▶ **WORK TO BE COMPLETED**: From the first line of the records down to the one that holds "Open the shield security sidebar icon", transcribe each line exactly and add nothing.

▶ **DATA PROVIDED**:
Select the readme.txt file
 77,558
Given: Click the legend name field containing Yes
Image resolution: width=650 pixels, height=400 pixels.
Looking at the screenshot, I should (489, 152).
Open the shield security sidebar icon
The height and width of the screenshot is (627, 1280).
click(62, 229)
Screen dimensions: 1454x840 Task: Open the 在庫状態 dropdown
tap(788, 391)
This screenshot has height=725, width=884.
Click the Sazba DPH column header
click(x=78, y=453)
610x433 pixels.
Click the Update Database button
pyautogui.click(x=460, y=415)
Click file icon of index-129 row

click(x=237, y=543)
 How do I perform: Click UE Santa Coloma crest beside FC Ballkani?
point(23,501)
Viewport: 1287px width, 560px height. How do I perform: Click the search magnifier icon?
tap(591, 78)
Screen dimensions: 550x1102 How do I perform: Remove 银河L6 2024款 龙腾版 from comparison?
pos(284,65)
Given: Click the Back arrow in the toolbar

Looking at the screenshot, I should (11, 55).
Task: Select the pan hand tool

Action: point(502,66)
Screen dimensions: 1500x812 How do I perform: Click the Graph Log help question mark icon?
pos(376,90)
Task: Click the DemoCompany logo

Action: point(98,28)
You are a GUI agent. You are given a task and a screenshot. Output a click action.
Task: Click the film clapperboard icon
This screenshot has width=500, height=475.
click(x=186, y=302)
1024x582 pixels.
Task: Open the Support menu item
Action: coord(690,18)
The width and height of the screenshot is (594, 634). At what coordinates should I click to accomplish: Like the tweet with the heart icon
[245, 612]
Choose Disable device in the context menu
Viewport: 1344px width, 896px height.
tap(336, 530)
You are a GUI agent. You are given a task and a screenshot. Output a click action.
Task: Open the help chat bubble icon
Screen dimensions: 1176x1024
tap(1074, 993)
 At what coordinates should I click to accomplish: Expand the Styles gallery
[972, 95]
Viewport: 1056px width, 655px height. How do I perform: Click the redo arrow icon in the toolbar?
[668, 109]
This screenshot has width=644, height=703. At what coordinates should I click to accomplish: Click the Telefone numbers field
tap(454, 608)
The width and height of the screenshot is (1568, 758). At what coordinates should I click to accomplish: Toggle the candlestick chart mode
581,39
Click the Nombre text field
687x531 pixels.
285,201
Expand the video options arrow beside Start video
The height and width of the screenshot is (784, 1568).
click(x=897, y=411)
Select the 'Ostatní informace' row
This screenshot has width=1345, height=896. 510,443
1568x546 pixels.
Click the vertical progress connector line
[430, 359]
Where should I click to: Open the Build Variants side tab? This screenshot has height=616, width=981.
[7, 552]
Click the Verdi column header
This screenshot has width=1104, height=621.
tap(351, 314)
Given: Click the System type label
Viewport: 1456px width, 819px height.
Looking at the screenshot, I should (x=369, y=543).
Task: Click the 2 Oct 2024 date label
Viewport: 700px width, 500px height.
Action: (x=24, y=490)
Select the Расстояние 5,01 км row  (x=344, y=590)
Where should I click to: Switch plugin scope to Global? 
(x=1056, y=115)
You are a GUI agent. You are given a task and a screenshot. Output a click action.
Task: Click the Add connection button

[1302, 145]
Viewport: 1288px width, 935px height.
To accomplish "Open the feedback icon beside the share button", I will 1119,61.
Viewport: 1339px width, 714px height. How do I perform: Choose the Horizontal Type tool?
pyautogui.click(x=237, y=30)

▶ **WRITTEN ANSWER**:
Select the readme.txt file
 77,558
Given: Click the legend name field containing Yes
Image resolution: width=650 pixels, height=400 pixels.
Looking at the screenshot, I should (489, 152).
Open the shield security sidebar icon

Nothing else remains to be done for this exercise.